(Stored dataset items)
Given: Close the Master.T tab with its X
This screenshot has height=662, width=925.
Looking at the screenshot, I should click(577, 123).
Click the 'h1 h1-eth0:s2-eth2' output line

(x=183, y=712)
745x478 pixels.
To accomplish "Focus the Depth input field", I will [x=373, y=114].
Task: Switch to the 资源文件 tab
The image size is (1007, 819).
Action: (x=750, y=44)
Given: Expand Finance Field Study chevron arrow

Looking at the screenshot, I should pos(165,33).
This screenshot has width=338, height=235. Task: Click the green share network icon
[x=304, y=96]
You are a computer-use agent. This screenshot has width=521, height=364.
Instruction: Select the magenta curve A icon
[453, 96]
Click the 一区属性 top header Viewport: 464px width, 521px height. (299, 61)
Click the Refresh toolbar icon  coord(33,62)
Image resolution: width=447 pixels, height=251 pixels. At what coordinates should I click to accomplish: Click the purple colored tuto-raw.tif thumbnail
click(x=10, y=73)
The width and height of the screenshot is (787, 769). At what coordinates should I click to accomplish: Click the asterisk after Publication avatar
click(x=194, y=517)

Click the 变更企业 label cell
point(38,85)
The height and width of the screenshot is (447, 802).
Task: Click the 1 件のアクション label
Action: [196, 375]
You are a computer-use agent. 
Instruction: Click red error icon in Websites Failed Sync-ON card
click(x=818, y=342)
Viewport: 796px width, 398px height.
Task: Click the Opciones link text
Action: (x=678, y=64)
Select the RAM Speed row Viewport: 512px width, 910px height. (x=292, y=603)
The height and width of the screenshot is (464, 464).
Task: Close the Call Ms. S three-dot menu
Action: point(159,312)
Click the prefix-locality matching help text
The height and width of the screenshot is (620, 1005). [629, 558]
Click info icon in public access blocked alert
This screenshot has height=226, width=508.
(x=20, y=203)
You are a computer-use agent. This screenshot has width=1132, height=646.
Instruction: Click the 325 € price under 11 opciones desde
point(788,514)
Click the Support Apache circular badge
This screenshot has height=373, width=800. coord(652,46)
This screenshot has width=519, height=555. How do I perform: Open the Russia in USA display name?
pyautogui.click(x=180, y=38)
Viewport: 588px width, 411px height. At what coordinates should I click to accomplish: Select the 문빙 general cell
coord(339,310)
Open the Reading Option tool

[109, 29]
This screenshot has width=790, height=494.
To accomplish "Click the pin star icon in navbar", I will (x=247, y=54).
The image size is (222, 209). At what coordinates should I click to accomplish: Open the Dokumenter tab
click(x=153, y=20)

• _What is needed_: The entries listed above are to be output exactly. Leave none out.

• _The answer_:
Given: Close the Master.T tab with its X
This screenshot has height=662, width=925.
Looking at the screenshot, I should click(577, 123).
Click the 'h1 h1-eth0:s2-eth2' output line

(x=183, y=712)
745x478 pixels.
To accomplish "Focus the Depth input field", I will [x=373, y=114].
Task: Switch to the 资源文件 tab
The image size is (1007, 819).
Action: (x=750, y=44)
Given: Expand Finance Field Study chevron arrow

Looking at the screenshot, I should pos(165,33).
This screenshot has width=338, height=235. Task: Click the green share network icon
[x=304, y=96]
You are a computer-use agent. This screenshot has width=521, height=364.
Instruction: Select the magenta curve A icon
[453, 96]
Click the 一区属性 top header Viewport: 464px width, 521px height. (299, 61)
Click the Refresh toolbar icon  coord(33,62)
Image resolution: width=447 pixels, height=251 pixels. At what coordinates should I click to accomplish: Click the purple colored tuto-raw.tif thumbnail
click(x=10, y=73)
The width and height of the screenshot is (787, 769). At what coordinates should I click to accomplish: Click the asterisk after Publication avatar
click(x=194, y=517)

Click the 变更企业 label cell
point(38,85)
The height and width of the screenshot is (447, 802).
Task: Click the 1 件のアクション label
Action: [196, 375]
You are a computer-use agent. 
Instruction: Click red error icon in Websites Failed Sync-ON card
click(x=818, y=342)
Viewport: 796px width, 398px height.
Task: Click the Opciones link text
Action: (x=678, y=64)
Select the RAM Speed row Viewport: 512px width, 910px height. (x=292, y=603)
The height and width of the screenshot is (464, 464).
Task: Close the Call Ms. S three-dot menu
Action: point(159,312)
Click the prefix-locality matching help text
The height and width of the screenshot is (620, 1005). [629, 558]
Click info icon in public access blocked alert
This screenshot has height=226, width=508.
(x=20, y=203)
You are a computer-use agent. This screenshot has width=1132, height=646.
Instruction: Click the 325 € price under 11 opciones desde
point(788,514)
Click the Support Apache circular badge
This screenshot has height=373, width=800. coord(652,46)
This screenshot has width=519, height=555. How do I perform: Open the Russia in USA display name?
pyautogui.click(x=180, y=38)
Viewport: 588px width, 411px height. At what coordinates should I click to accomplish: Select the 문빙 general cell
coord(339,310)
Open the Reading Option tool

[109, 29]
This screenshot has width=790, height=494.
To accomplish "Click the pin star icon in navbar", I will (x=247, y=54).
The image size is (222, 209). At what coordinates should I click to accomplish: Open the Dokumenter tab
click(x=153, y=20)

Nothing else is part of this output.